Y a-t-il encore des possibilités de sauver l’année, lorsqu’on connait le retard accusé par l’université de Ziguinchor ?
Cela va être très difficile, parce qu’un semestre est dispensé sur 12 semaines. L’université Assane Seck n’a fait que deux semaines de cours. Une année académique commence en octobre et se termine en juillet. Même si l’on cherche à faire des efforts pour continuer les enseignements, à Ziguinchor, au meilleur des cas, la rentrée aura lieu au mois d’octobre. Et je ne vois pas comment, entre octobre et janvier, on va pouvoir faire 24 semaines de cours. Je ne dis pas que s’est impossible, car je ne maitrise pas toutes les options du ministère. Maintenant, quels enseignements on va reprendre ? Si on revient en octobre, c’est pour commencer l’année 2019-2020 ou bien l’année 2020-2021 ? C’est là la discussion qu’il faut poser. Mais, en tant que coordonnatrice du Saes de Ziguinchor, je propose une large concertation regroupant tous les acteurs de l’université. Je veux dire les enseignants-chercheurs, les étudiants, les partenaires sociaux, l’administration rectorale et celle du ministère, etc. Que tous ce beau monde puisse se retrouver autour d’une table pour trouver une solution aux problèmes que traverse l’université Assane Seck de Ziguinchor.
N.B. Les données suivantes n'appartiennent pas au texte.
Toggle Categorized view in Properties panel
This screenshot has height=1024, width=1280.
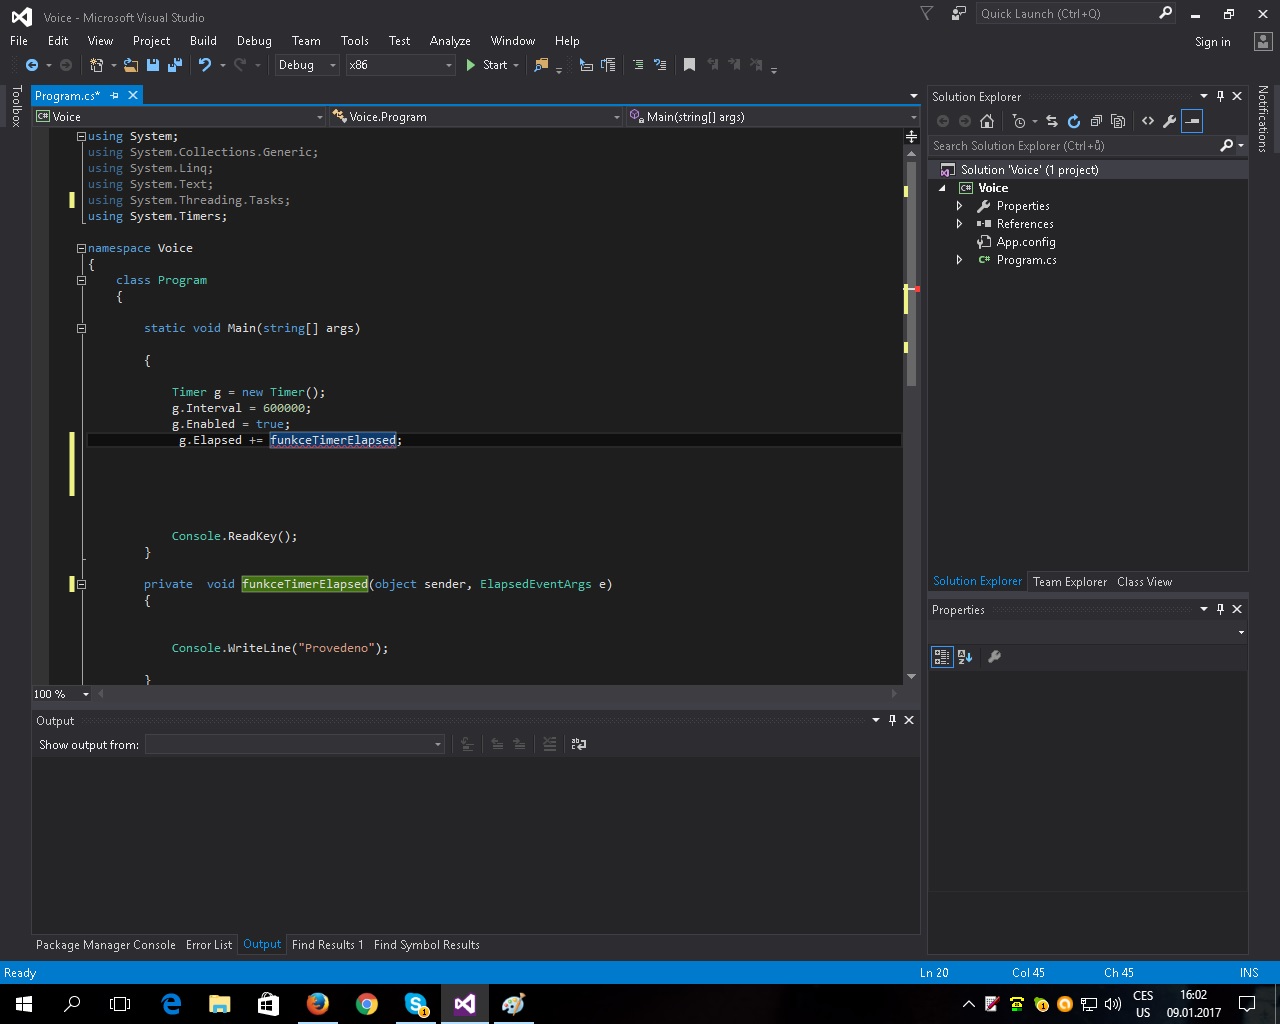[942, 657]
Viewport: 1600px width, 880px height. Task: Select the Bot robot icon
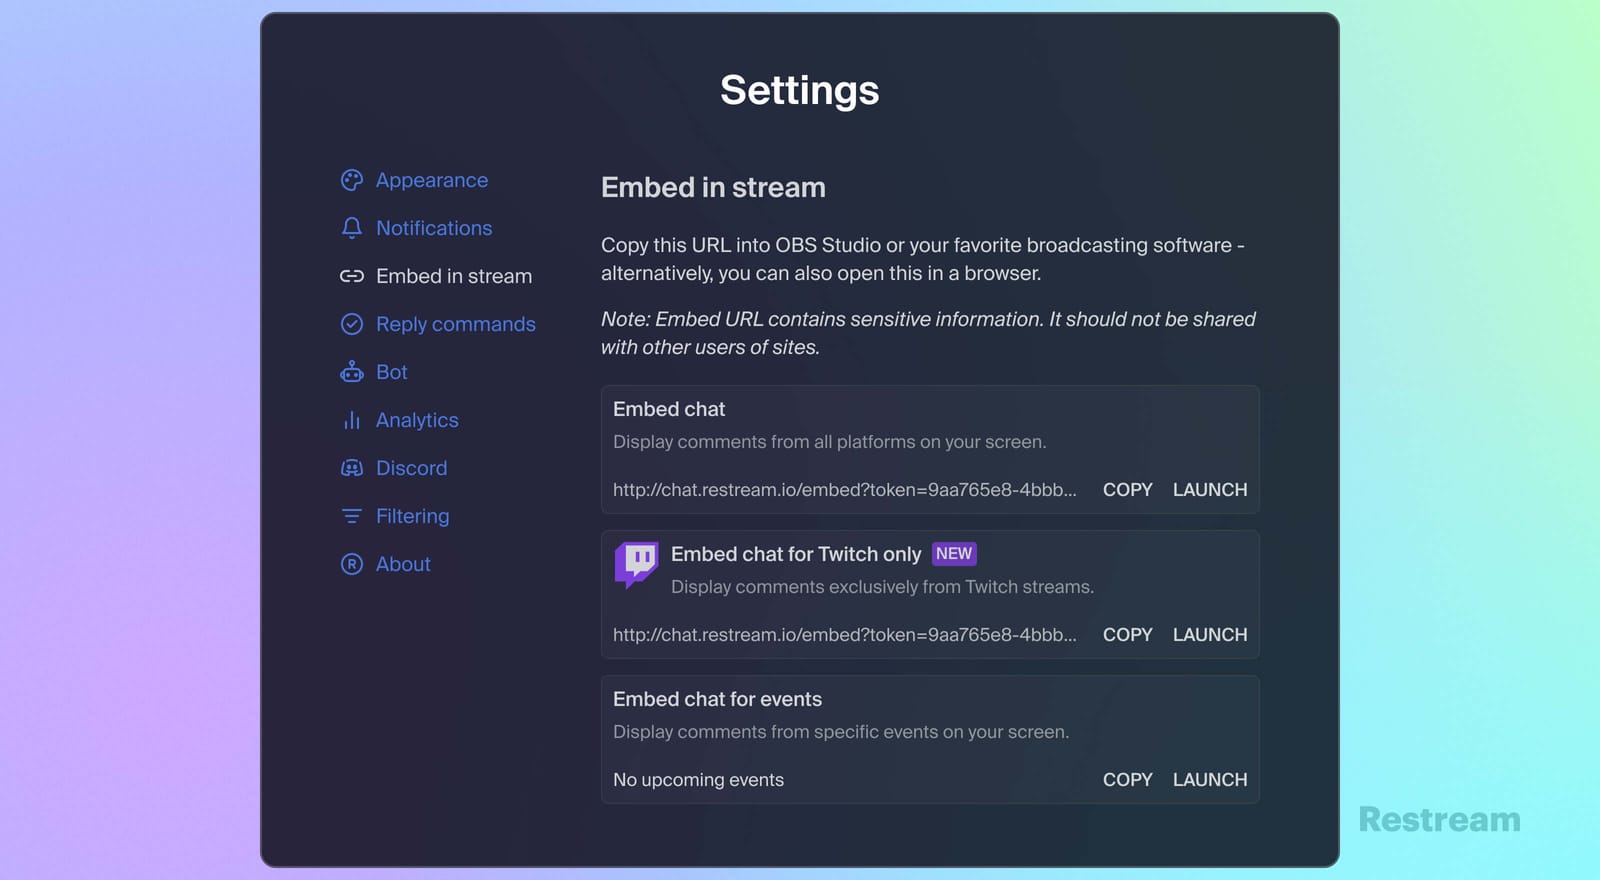click(351, 372)
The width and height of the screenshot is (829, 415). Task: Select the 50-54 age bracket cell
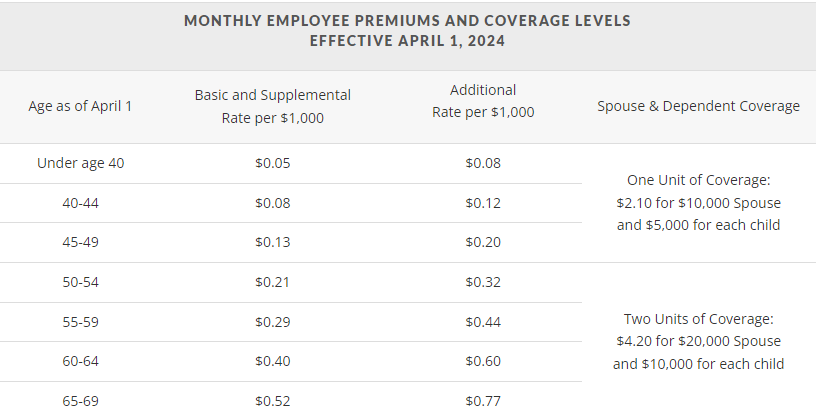pos(81,282)
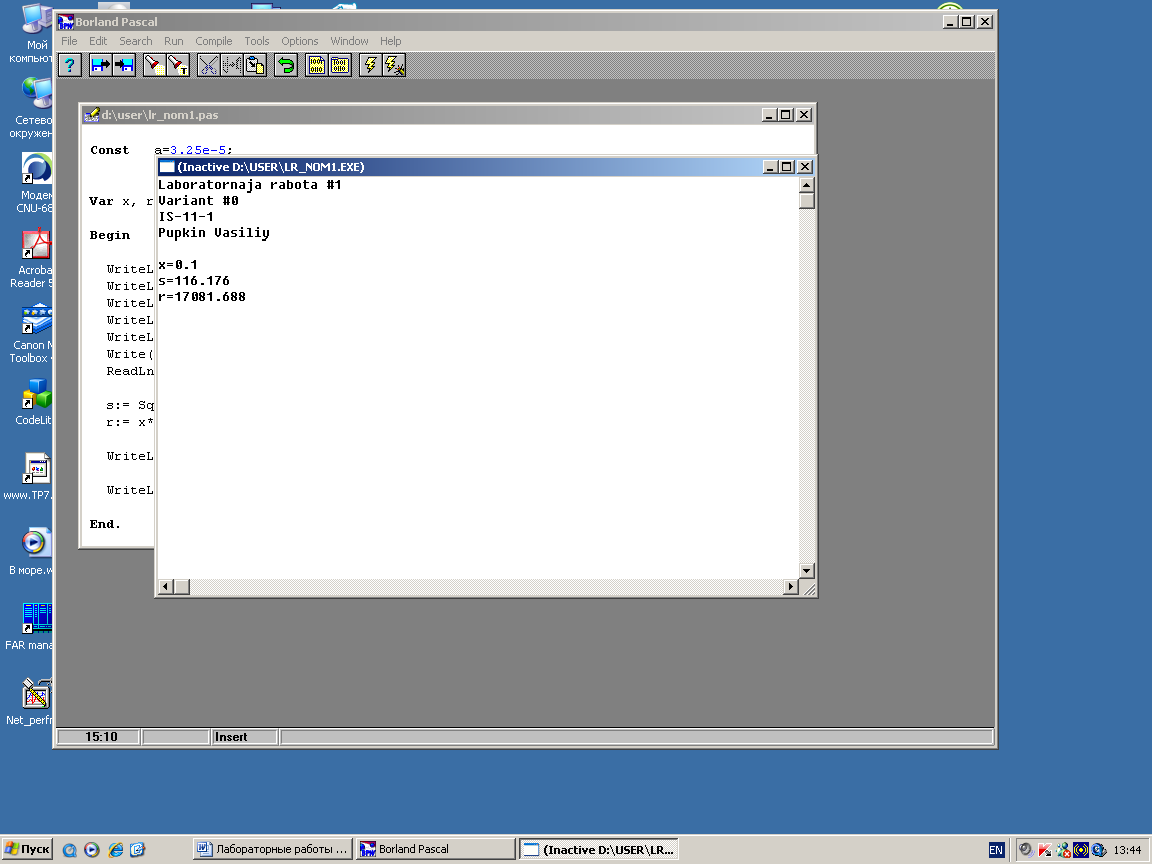This screenshot has width=1152, height=864.
Task: Click the Compile binary file icon
Action: point(316,65)
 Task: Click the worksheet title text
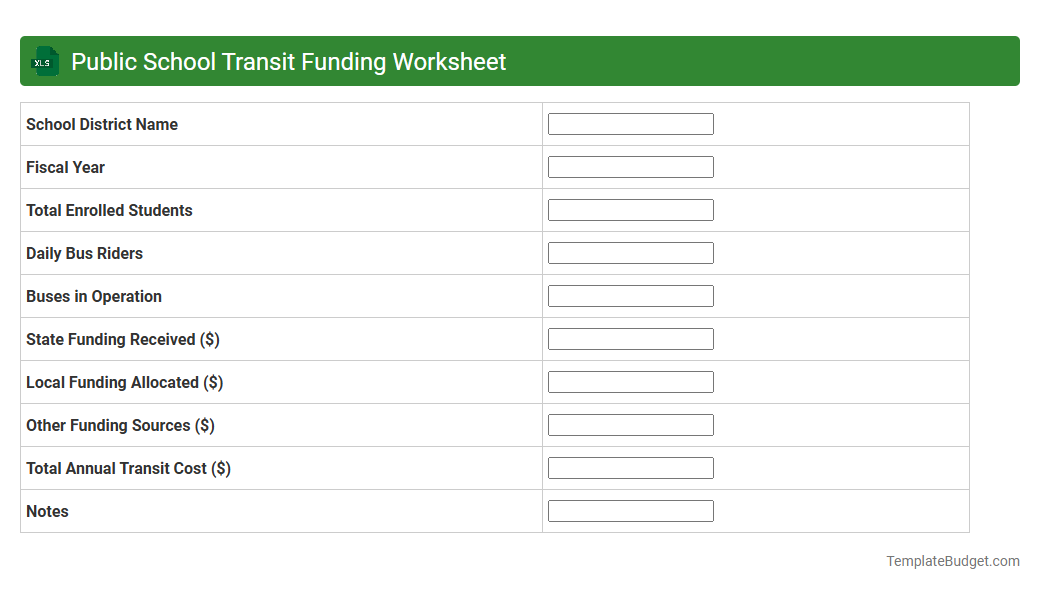[288, 61]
Mettons la période actuelle à profit pour régler les problèmes qui étaient là avant la Covid-19.
Quels sont ces problèmes auxquels vous faites allusion ?
Des chantiers qui devraient être livrés depuis 2016 ne le sont toujours pas. On n’a pas de salle de cours, tout en ayant des surcharges de travail. Par exemple, on m’a donné un emploi du temps contenant 36 heures de cours, alors que normalement, je dois en avoir 6. Et je ne suis pas un cas isolé. Même si j’arrive à trouver des enseignés pour dispenser des travaux dirigés (TD) où pourront-ils le faire ? Les autorités ont changé le top management de l’université en remplaçant le recteur et le directeur du Crous. Peut-être qu’avec ce sang neuf, l’espoir est permis.
Même les cours en ligne ne peuvent pas être assurés ?
Cela risque d’être compliqué. On avait une direction de la formation directe et à distance. Au moment où les autres universités en faisaient un institut, l’ancien recteur de l’université Assane Seck en a fait un service. Les enseignants n’étaient pas formés, ni outillés pour dispenser ces cours à distance. Ce n’est pas comme Dakar où les départements ont de blogs où ils mettent des cours que les étudiants peuvent consulter. Même si la volonté est là, ce n’est pas encore possible de commencer des cours à distance.
Dans sa communication, le ministre a annoncé sa disponibilité à accompagner l’université Assane Seck pour éviter l’année blanche…
C’est rassurant de l’entendre parler ainsi. Mais cela nécessite d’abord la concertation dont j’ai parlé. Je reste convaincue qu’on peut trouver des solutions, car nous sommes tous des patriotes qui voulons œuvrer pour le bien de leur pays.